As national chair of 9/11 Families United, Terry has navigated classification battles, diplomatic stonewalls, and the particular cruelty of a system that mourns publicly and conceals privately. The evidence she saw had been seized within 10 days of the attacks and withheld for over two decades.
“To think they had all this evidence and that I am only seeing it in full 23 years later was overwhelming. In one video, Bayoumi is casing the US Capitol, filming entrances, exits, and security posts while calmly narrating the scene. Tears ran down my cheeks,” Terry told me.
“We lived through the unimaginable, only to be forced to relive it every day since, fighting for justice and demanding the truth that should have been ours from the beginning.”
In August 2025, a federal judge ruled the 9/11 families’ lawsuit against Saudi Arabia may proceed to trial. It took 24 years.
That delay is not incidental to this story. It is the story.

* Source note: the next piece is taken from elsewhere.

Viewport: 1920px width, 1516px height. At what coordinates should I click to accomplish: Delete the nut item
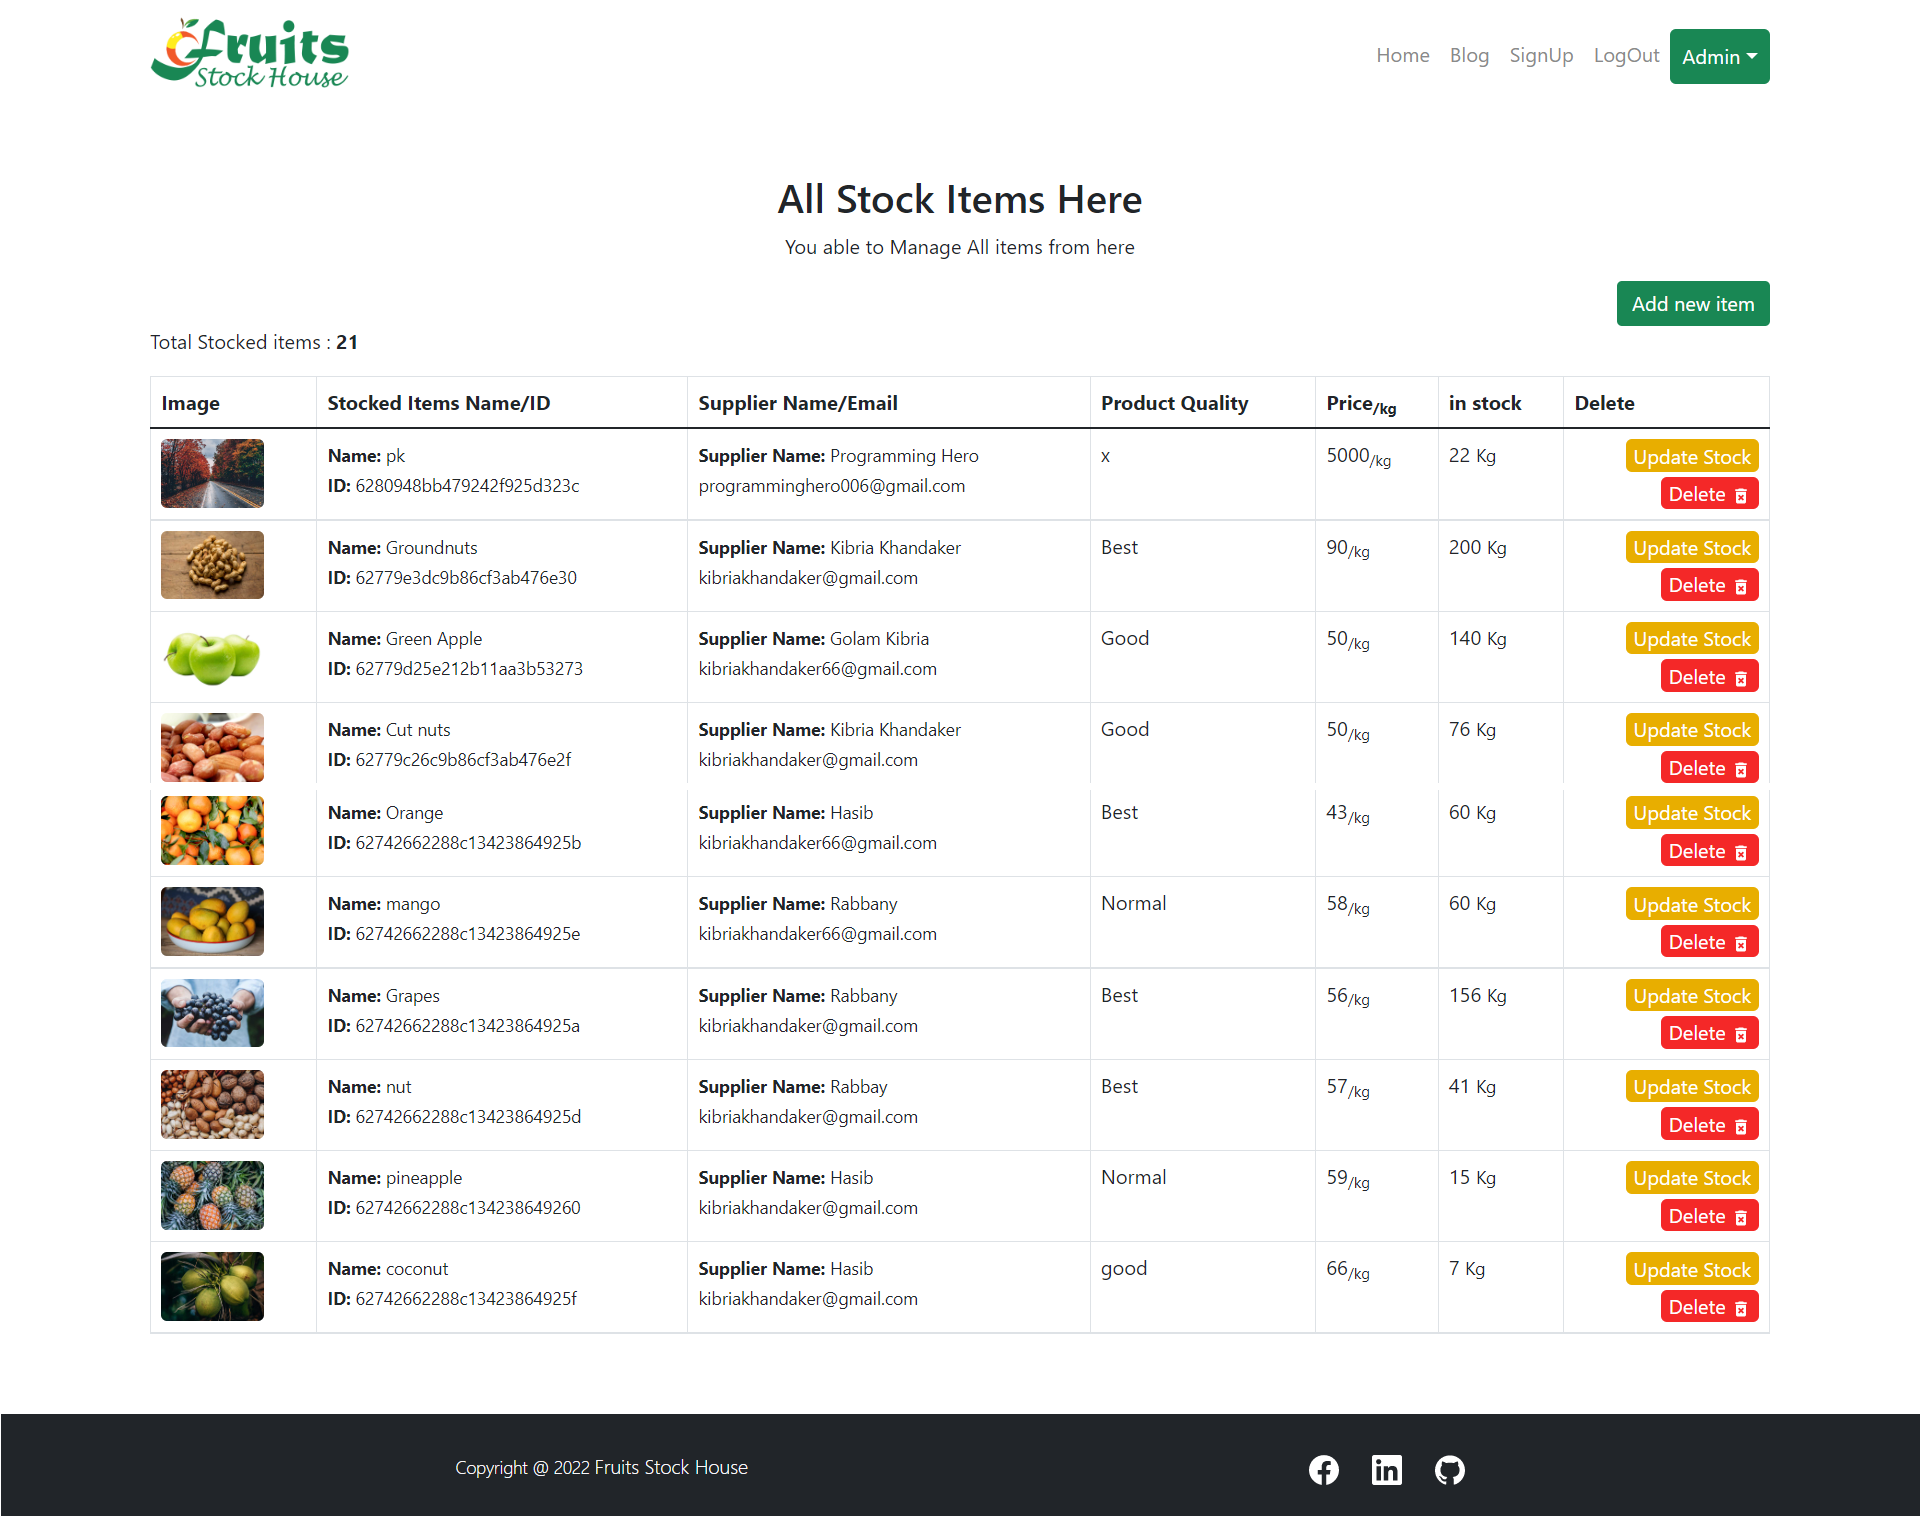pyautogui.click(x=1709, y=1125)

For years, Sept. 11 was narrated as institutional failure: signals missed, dots not connected, a system overwhelmed. That framing was too forgiving. The record shows something more troubling: repeated decisions not to follow where evidence led.

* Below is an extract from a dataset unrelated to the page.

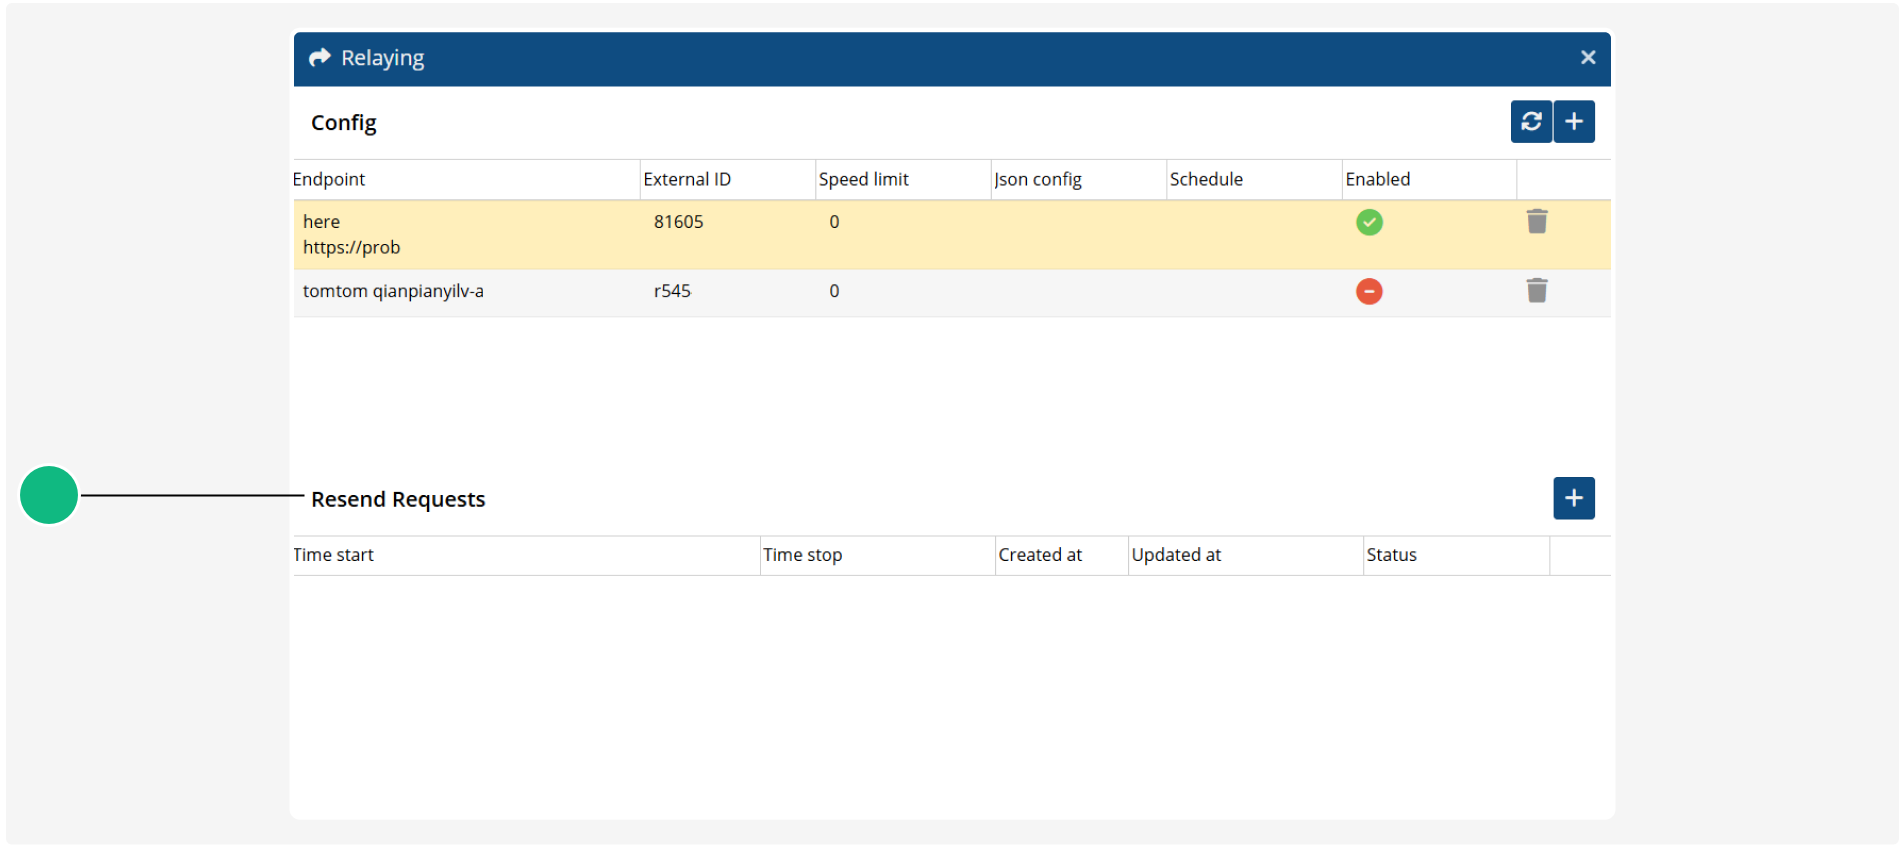Toggle the green enabled status for 'here'
The image size is (1902, 848).
click(1369, 222)
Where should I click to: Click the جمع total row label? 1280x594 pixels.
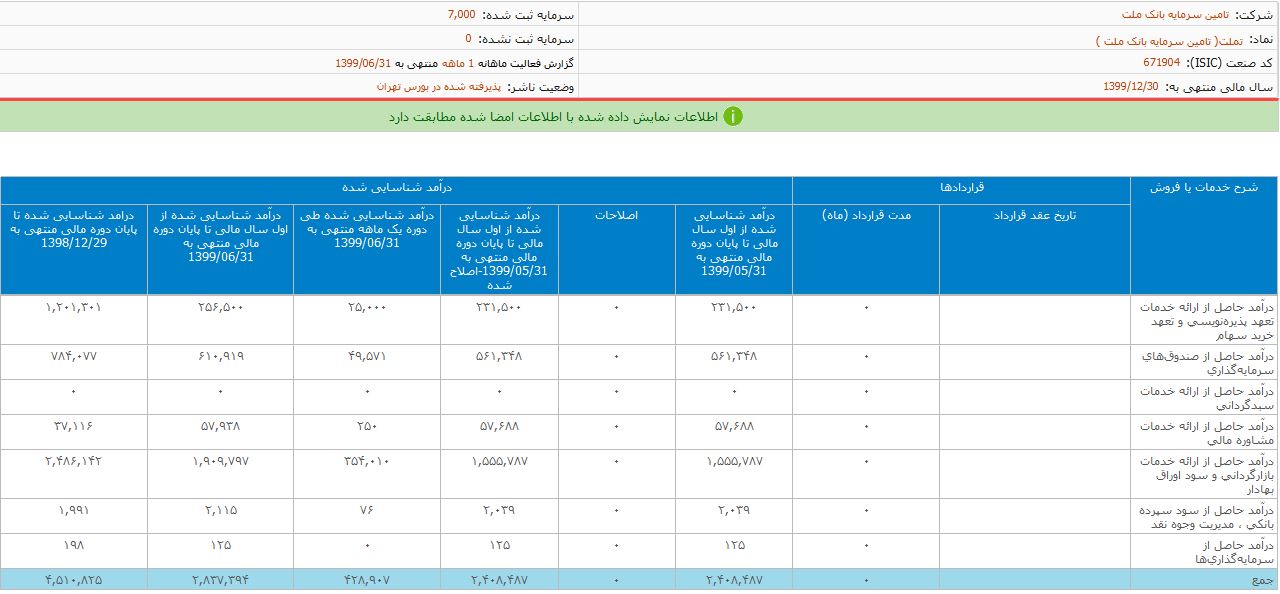click(1263, 580)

When two future hijackers arrived in California in early 2000 speaking almost no English, Omar al-Bayoumi co-signed their lease, opened a bank account, deposited nearly $10,000, and introduced them to a support network that became their operational infrastructure. A declassified FBI report confirmed he was paid as a co-optee of the Saudi General Intelligence Presidency.
Months before the hijackers arrived, Saudi Ministry of Islamic Affairs officials conducted reconnaissance along the exact routes the hijackers would later take, according to a newly filed Second Circuit submission. The Kingdom then more than doubled his salary, backdating the increase with a fabricated promotion.
At the FBI’s request, London’s Metropolitan Police seized eighty videotapes and thousands of documents from Bayoumi’s Birmingham apartment. Copies were sent to the FBI’s New York office but never fully analyzed or disseminated. The San Diego field office — closest to the investigation — never received them. Scotland Yard expected his extradition. Instead, he was released, and in 2002 returned to Saudi Arabia.
Some failures were lapses in coordination. Others were choices.
On Oct. 17, 2003, a meeting took place at a conference palace in Riyadh. A 9/11 Commission memorandum published by the Florida Bulldog describes the meeting: Philip Zelikow, the Commission’s executive director, and officers of the Mabahith, Saudi Arabia’s domestic intelligence service. The memorandum was filed under the heading AFTER-MDR-BAYOUMI-EXONERATION. It records what Saudi intelligence wanted: Bayoumi cleared before the report went to print. Months later, the section detailing Saudi connections was rewritten, its most damaging material removed.
America did not fracture because it confronted the truth too aggressively. It fractured because it did not.
President Bush visited a mosque to declare, “Islam is peace.” The gesture was not wrong. But confronting perpetrators and protecting the innocent were never mutually exclusive — careful avoidance of naming who enabled the attacks became the ethical stance.
That inconsistency created a permission structure in which judgment became selective and violence weighed differently depending on who committed it. The moral inversions after Oct. 7, 2023 — the rationalizations for violence, the erasure of distinctions between victim and perpetrator — did not arise in a vacuum. They filled a void left by a story untold.
When accountability is selective, truth becomes negotiable. And a country that cannot tell the truth about its enemies eventually loses the ability to name them at all.
“Accountability is deterrence,” Strada said. “The truth is our best weapon. If we don’t confront it, history will repeat itself. I will continue the fight for it to be told.”
In a healthy republic, grieving families would not bear this burden. It took two decades of litigation to surface it — not because the government released it, but because the families forced it. That is not vindication. It is a beginning.
Telling the truth is not only a moral obligation. It is, as these families have proven, a prerequisite for national security.
Tali Gillette is an investigative researcher and writer covering national security, accountability, and American policy and culture. She interviewed Terry Strada, national chair of 9/11 Families United, for this article.